𝟮𝟴 | Verletzlichkeit

467 63 16
                                    

standardsprachlich
Substantiv, f.
das Verletzlichsein; Empfindlichkeit

「✿」

Taeil konnte es sich nicht verkneifen, hin und wieder zu Yuta herüberzusehen, während die actionreiche Szenerie irgendeines Marvel-Films im Hintergrund dudelte. Wie üblich saßen sie im Wohnzimmer und gaben Kommentare zum Handeln der Charaktere ab, auch wenn sie den Film (es war übrigens Iron Man) beide bereits mehrere Male gesehen hatten, doch ─ um ehrlich zu sein ─ hatte Taeil sich die letzten Minuten nicht besonders gut konzentrieren können. Yuta, Yuta, Yuta. Je öfter er diese Silben innerlich wiederholte, desto schöner fand er sie. Sie klangen so exotisch ihrer japanischen Herkunft zum Trotz. Taeil hatte nie gedacht, dass dieser Name jemals eine positive Konnotation bekommen könnte, und er wusste nicht, ob es ihm gefallen sollte, dass das mittlerweile anders war.
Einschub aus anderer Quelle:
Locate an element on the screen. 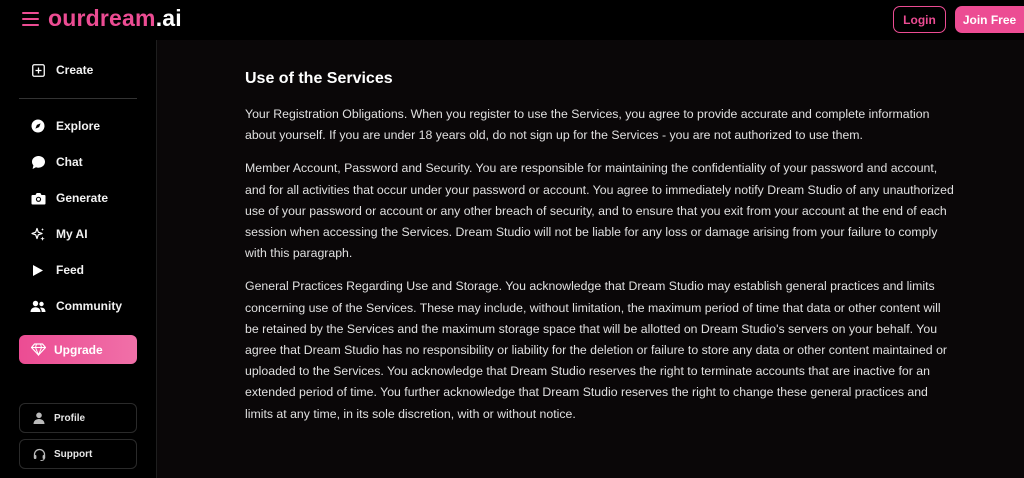 Image resolution: width=1024 pixels, height=478 pixels. sidebar-item-explore: Explore is located at coordinates (78, 126).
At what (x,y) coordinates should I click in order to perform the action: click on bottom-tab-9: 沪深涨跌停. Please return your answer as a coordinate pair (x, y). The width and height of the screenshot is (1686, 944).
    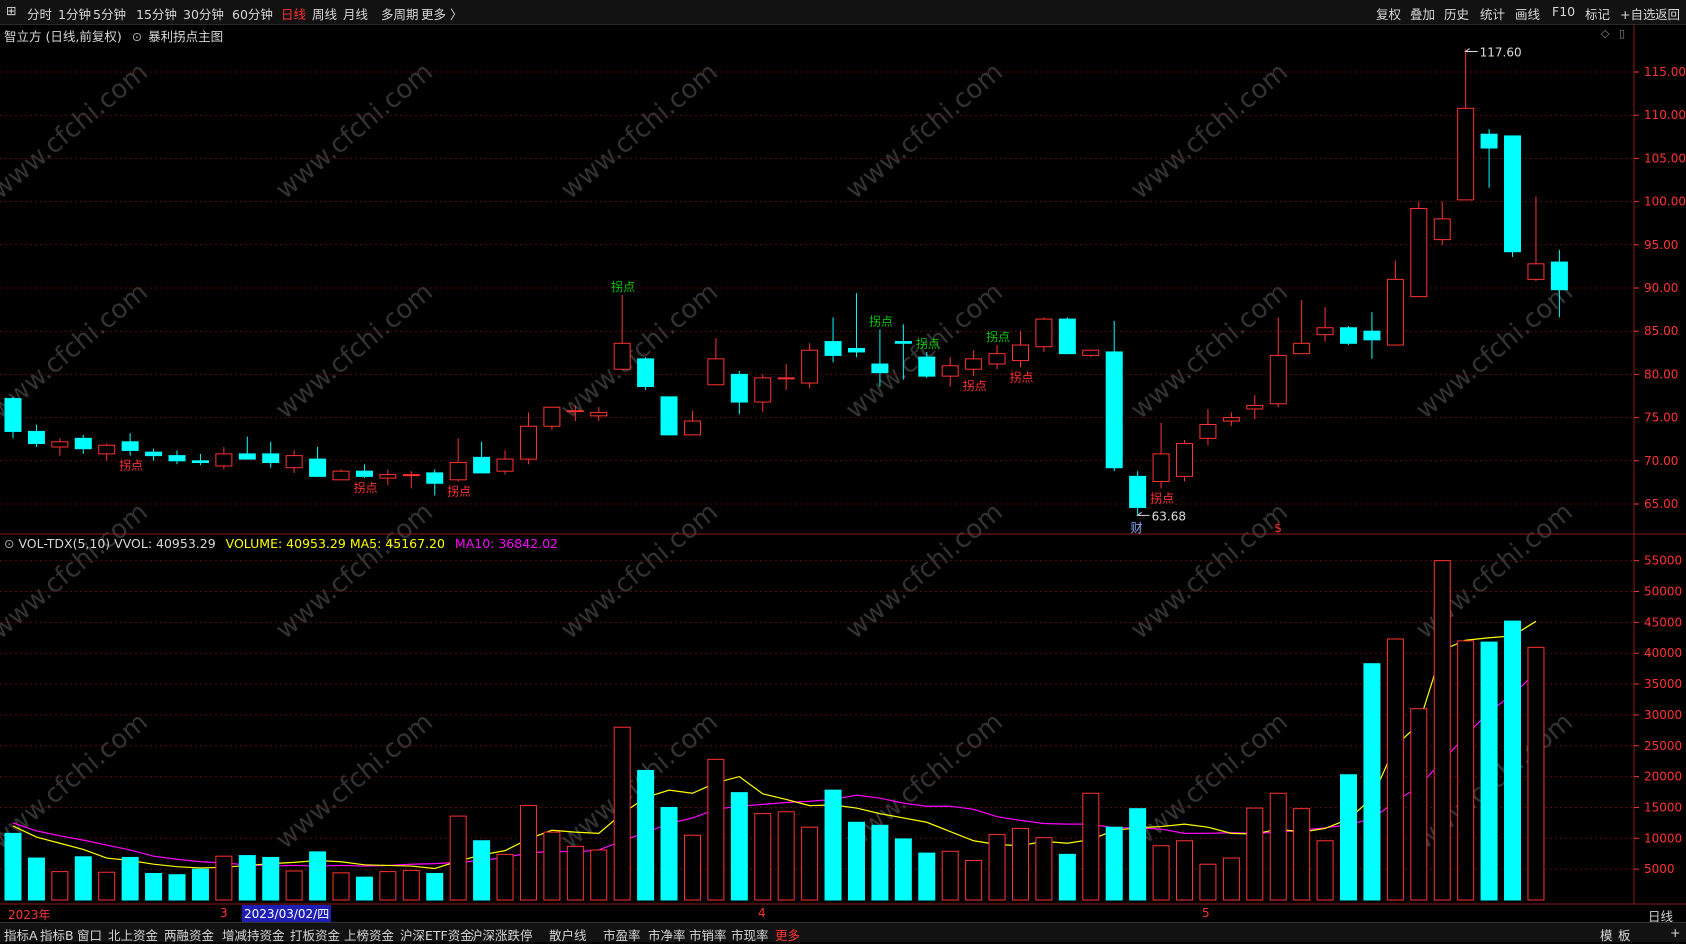
    Looking at the image, I should click on (502, 934).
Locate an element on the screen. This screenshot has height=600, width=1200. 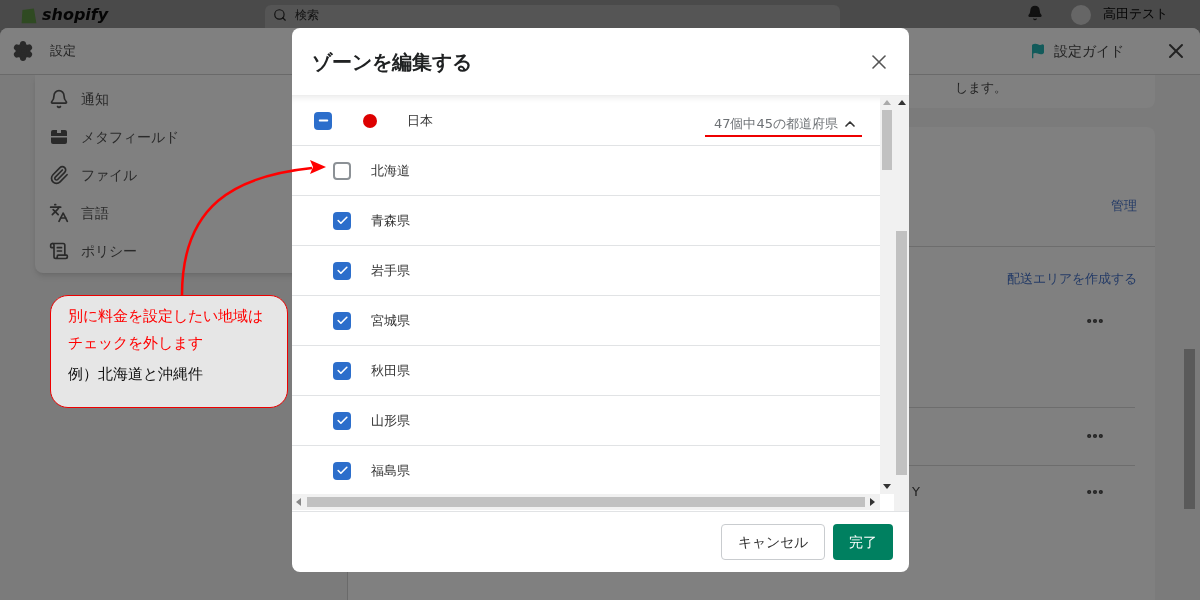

Als schien er sein unverwandtes Starren zu spüren, blickte nun auch Yuta zu ihm. Neugierig musterte er Taeil und fragte: » Was ist? «

» Du fragst, was ist? «, wiederholte Taeil irritiert und hob eine Augenbraue.

Yuta nickte stumm.

» Es ist ... bescheuert. Dass du und ich hier sitzen und tun, als wäre nichts an alldem komisch. «

» Es ist nicht komisch ─ «

» Doch, ist es. «

Kein Zweifel, sie gehörten nicht zusammen. Früher hatte immer Sicheng zwischen ihnen gestanden und das tat er noch genauso. Ihr ewig andauernder Dualismus, schon vergessen? Es war unnatürlich, ein Verstoß gegen ungeschriebene Gesetze, die sich dennoch in ihr Gedächtnis eingebrannt hatten.

Yuta schien sich das nun ebenfalls nochmal durch den Kopf gehen zu lassen, weshalb er ergeben auf seine Hände sah. » Es ist komisch. Wir zusammen ... sind komisch. «

» Warum fühlt es sich komisch an, Yuta? «, murmelte er gedankenverloren.
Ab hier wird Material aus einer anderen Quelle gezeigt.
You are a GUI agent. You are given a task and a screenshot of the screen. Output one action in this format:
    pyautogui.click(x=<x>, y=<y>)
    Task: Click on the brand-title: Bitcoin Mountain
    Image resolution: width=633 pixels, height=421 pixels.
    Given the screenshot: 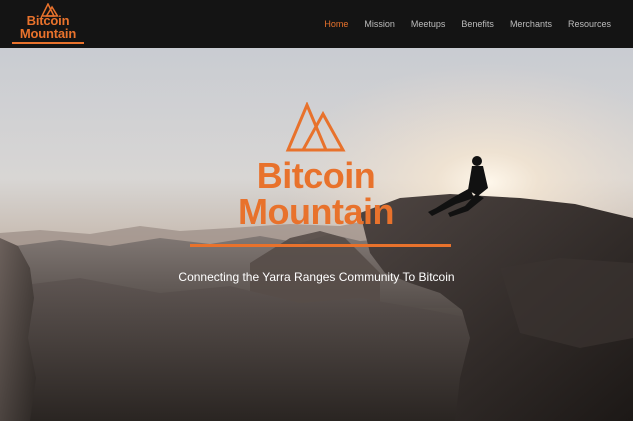 What is the action you would take?
    pyautogui.click(x=48, y=27)
    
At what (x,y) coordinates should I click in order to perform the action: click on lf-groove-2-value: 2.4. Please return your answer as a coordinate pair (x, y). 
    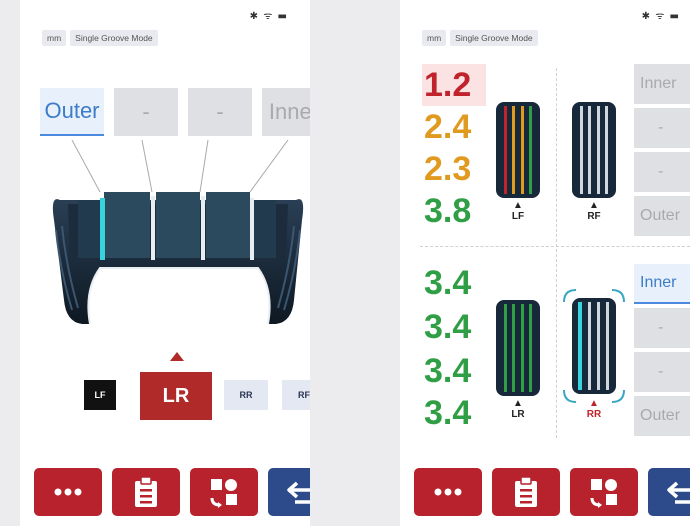
    Looking at the image, I should click on (448, 127).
Yuta kratzte sich überlegend am Hinterkopf. » Wegen Sicheng. «

» Genau, wegen Sicheng! «, bestätigte Taeil, weil er genau dasselbe gedacht hatte.
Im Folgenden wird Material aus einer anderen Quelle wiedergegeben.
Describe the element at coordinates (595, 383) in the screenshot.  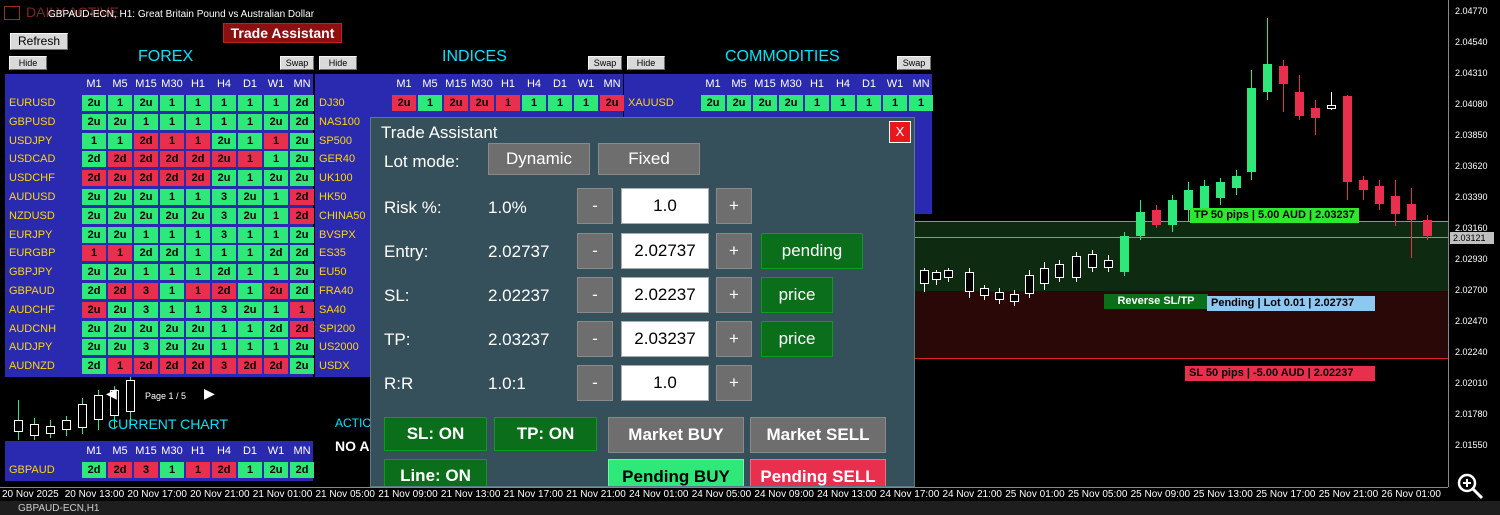
I see `rr-minus-button: -` at that location.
Da Yuta seine nächsten Worte stark zu überdenken schien, hing Stille in der Luft (wenn man von Tony Starks Stimme absah). Taeil überlegte in der Zwischenzeit, was Yuta wohl für ihn empfand. Ob Yuta ihn mochte? Ob Yuta ... gerne Zeit mit ihm verbrachte? Ob Yuta ... ihm zuhören wollte? So viele Fragen kamen ihm in den Sinn, allerdings würde niemand ihm auch nur eine beantworten, weil nur Yuta selbst wusste, was in seinem Inneren vorging. Frustrierend.

» Kann es sein ... dass du ... es ihm gesagt hast? «, fragte er nach weiteren Minuten Schweigen und hob den Kopf, ein mitleidiger Ausdruck zeichnete seine Gesichtszüge. » Du weißt, was ich meine. Hast du es ... ihm gestanden? «

Einen Moment dachte Taeil darüber nach, Yuta anzulügen. Genau, wen interessierten seine Probleme? Und wollte er vor ihm wirklich eine Schwäche zeigen? Wollte er sich ... verwundbar machen? Aber wer wäre er, Yuta so etwas zu verheimlichen?

Yuta war der Einzige, der sich Taeils Lage zumindest im Ansatz vorstellen konnte, immerhin hatten sie beide dasselbe Problem: Sie wollten beide einen Jungen für sich gewinnen, den sie nur mit keiner Mühe dieser Welt ehrlich erobern konnten. Wofür also weiter im Streit stehen? Wofür also weiter diesen Krieg aufrechterhalten, der schon längst verloren war? Ja, vielleicht war etwas Altes bereits kaputtgegangen, doch war das nicht die Gelegenheit für einen Neuanfang? Für einen Neuanfang mit Yuta und ohne Sicheng? Mit einem neuen Freund und ohne eine unerwiderte Liebe?